Peace and tolerance

New opportunities emerging for church, Egypt International Peacemaker says

September 29, 2014

Man seated

Ibrahim Makram. —Photo by Joseph Williams

LOUISVILLE

Twelve international peacemakers from around the world are visiting congregations, presbyteries and colleges of the Presbyterian Church (U.S.A.) Sept. 19-Oct.12.

They are sharing their stories and church-based ministries in their countries that seek peace, justice and pursue peace in the name of Jesus Christ. This year’s international peacemakers come from Colombia, Egypt, Ethiopia, Jamaica, Madagascar, Malawi, Mexico, Palestine, the Philippines, Russia, South Sudan and Syria.

The International Peacemaker program is sponsored by the Presbyterian Peacemaking Program.

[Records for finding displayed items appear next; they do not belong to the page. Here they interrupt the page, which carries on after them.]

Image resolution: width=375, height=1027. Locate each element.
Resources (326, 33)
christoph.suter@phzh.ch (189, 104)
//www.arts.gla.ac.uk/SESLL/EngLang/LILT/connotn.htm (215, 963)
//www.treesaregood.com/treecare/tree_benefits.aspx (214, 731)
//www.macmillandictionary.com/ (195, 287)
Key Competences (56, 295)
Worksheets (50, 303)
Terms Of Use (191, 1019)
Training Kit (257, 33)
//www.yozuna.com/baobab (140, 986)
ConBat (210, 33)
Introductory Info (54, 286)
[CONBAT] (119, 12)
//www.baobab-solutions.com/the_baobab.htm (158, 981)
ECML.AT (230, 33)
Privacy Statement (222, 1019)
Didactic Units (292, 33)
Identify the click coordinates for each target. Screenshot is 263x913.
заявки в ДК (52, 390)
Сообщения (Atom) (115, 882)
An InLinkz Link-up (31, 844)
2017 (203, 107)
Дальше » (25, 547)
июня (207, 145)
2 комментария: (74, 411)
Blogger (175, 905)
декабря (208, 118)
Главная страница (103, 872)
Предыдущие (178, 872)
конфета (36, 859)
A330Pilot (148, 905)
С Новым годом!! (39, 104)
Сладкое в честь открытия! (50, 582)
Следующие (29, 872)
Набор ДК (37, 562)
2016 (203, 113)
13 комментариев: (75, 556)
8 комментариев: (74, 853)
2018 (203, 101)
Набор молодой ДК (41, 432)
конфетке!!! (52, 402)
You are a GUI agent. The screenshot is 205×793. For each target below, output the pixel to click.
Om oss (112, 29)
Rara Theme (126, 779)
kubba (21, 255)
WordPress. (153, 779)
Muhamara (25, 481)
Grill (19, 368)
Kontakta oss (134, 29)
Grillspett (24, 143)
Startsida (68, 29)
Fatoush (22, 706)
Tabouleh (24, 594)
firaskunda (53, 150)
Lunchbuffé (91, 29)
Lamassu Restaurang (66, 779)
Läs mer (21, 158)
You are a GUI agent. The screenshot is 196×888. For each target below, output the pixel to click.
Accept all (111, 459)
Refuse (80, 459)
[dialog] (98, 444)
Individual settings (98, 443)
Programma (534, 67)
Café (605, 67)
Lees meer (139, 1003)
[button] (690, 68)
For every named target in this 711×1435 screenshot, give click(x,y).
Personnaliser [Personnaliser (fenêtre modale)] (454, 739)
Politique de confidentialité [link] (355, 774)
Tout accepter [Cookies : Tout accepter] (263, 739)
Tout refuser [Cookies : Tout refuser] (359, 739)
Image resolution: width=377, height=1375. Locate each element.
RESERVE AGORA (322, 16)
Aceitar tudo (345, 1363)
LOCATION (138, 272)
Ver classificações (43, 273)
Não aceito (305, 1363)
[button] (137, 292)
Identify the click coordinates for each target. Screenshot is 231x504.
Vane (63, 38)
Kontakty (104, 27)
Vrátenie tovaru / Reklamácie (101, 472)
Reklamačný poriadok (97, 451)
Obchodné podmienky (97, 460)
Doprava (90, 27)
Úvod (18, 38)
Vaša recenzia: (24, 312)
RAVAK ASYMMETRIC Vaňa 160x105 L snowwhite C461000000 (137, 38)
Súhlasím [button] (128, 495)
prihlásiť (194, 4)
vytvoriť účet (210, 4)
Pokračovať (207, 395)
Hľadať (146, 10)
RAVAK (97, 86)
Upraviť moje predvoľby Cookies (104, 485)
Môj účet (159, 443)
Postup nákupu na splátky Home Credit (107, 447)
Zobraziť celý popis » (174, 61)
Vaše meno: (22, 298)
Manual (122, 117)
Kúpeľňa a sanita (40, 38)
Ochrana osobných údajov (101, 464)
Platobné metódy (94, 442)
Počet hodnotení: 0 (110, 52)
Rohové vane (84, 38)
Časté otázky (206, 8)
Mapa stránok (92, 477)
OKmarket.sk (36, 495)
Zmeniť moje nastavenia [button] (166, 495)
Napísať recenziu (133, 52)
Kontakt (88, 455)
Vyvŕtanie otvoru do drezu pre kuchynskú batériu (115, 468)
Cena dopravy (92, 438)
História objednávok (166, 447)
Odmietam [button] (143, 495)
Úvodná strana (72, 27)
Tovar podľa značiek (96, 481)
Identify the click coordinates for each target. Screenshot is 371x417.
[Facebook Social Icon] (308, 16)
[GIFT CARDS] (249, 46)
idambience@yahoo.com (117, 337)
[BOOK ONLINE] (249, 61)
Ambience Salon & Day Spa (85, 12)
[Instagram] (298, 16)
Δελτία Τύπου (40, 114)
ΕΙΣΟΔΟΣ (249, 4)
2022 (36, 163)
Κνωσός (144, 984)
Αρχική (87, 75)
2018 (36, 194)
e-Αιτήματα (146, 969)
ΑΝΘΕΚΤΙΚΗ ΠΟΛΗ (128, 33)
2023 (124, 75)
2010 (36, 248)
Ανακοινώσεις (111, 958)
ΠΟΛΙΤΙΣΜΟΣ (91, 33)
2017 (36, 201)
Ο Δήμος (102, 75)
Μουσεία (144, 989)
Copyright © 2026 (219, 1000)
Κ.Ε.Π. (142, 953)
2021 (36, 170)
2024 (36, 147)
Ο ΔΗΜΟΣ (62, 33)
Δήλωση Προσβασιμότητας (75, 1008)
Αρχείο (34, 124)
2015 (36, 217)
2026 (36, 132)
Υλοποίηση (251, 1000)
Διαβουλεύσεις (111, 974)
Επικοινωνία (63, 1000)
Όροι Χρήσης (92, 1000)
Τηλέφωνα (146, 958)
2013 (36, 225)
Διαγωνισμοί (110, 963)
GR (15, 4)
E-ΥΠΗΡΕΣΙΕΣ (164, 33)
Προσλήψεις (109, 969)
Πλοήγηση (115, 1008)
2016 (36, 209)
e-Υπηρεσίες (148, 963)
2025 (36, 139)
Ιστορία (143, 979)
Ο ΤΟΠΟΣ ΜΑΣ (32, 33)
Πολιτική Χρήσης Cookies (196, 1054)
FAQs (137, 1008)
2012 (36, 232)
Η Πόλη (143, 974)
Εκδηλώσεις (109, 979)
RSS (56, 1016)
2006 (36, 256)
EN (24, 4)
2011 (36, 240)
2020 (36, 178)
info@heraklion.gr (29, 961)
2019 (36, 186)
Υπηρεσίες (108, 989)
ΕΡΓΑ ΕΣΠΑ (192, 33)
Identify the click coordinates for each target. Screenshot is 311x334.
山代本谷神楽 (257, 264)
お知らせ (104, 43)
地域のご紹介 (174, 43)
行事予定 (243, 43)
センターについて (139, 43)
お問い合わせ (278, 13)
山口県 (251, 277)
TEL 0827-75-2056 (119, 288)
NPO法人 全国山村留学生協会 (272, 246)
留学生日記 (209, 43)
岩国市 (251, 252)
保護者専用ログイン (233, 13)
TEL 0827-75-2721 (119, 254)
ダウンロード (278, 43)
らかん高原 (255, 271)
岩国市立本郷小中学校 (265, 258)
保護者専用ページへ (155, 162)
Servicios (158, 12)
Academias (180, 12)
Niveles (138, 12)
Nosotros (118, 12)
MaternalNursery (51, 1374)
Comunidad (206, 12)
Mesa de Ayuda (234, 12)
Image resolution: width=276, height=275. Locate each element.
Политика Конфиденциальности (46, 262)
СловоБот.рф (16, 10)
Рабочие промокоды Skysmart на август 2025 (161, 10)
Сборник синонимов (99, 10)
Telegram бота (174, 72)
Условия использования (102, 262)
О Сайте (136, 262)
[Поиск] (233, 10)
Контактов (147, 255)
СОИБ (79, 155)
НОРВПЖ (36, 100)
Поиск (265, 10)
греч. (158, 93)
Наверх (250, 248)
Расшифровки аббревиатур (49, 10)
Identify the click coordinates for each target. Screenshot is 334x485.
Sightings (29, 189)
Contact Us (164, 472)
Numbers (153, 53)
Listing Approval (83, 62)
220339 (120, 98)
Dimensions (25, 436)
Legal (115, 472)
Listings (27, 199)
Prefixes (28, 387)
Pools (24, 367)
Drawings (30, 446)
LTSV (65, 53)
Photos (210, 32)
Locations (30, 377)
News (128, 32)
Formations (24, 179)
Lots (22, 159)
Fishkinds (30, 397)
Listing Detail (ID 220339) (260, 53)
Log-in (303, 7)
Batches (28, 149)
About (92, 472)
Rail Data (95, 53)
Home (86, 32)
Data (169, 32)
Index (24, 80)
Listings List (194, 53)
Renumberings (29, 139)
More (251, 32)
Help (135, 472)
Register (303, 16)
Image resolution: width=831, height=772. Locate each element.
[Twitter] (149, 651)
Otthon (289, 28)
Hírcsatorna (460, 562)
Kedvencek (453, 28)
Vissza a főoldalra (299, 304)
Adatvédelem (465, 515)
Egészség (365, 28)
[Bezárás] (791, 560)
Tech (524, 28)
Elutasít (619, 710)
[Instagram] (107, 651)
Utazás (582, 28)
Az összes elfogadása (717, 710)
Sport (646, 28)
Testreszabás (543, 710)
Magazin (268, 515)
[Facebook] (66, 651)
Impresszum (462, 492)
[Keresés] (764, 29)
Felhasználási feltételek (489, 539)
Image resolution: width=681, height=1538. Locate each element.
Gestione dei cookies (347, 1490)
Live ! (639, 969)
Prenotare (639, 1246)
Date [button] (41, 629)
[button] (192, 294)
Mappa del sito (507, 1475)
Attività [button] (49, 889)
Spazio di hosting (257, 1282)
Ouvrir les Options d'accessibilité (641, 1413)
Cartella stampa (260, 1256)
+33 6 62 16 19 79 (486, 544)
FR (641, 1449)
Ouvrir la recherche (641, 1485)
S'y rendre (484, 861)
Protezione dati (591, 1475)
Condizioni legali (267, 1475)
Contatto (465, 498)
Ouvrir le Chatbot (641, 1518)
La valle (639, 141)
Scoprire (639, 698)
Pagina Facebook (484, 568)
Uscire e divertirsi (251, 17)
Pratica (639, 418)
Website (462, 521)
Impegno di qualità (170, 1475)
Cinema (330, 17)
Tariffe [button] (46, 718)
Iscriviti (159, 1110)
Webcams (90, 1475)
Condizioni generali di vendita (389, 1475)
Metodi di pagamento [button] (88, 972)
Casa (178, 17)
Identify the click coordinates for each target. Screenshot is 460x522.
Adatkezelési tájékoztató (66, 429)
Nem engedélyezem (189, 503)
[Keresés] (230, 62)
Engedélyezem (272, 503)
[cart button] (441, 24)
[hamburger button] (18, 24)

Ibrahim Makram is from Egypt where he serves as Senior Director of Development in the Coptic Evangelical Organization for Social Services (CEOSS). He brings 32 years of experience in human rights based approaches to development, poverty reduction, advocacy and leadership development.

What is the most important situation in your country that you will be addressing?

The role of the Christian in Egypt. The recent violence in our country has given us the platform to convey a message of peace and tolerance. It is also an opportunity to seek and hopefully gain public support for our efforts.

How are faith communities trying to address this situation?

Church leaders have come together within the Egyptian Council of Churches. It is very important that we speak with a unified voice. We are calling for a peaceful change and are working to help families who are suffering regardless of whether they are Christian or Muslim.

What peacemaking lessons from your situation are you trying to communicate to U.S. Presbyterians?

First, we need to build as many channels as we can to American churches and support groups. Secondly, we need to ensure the mainstream media is getting the entire story, not just part of it. Thirdly, we need to come up with common actions to combat poverty and create a real dialogue because we need to build trust in a future that benefits all of us.

What is the primary message you want to communicate to U.S. Presbyterians about your country?

Their involvement is very important, not just financially but also with understanding. We want to create and communicate messages of peace countrywide.

Ibrahim Makram will be visiting the Synod of Mid-America and the presbyteries of Eastern Oregon, Greater Atlanta and Wyoming.

Rick Jones is communications strategist for Compassion, Peace and Justice ministries and is a regular contributor to Presbyterian News Service.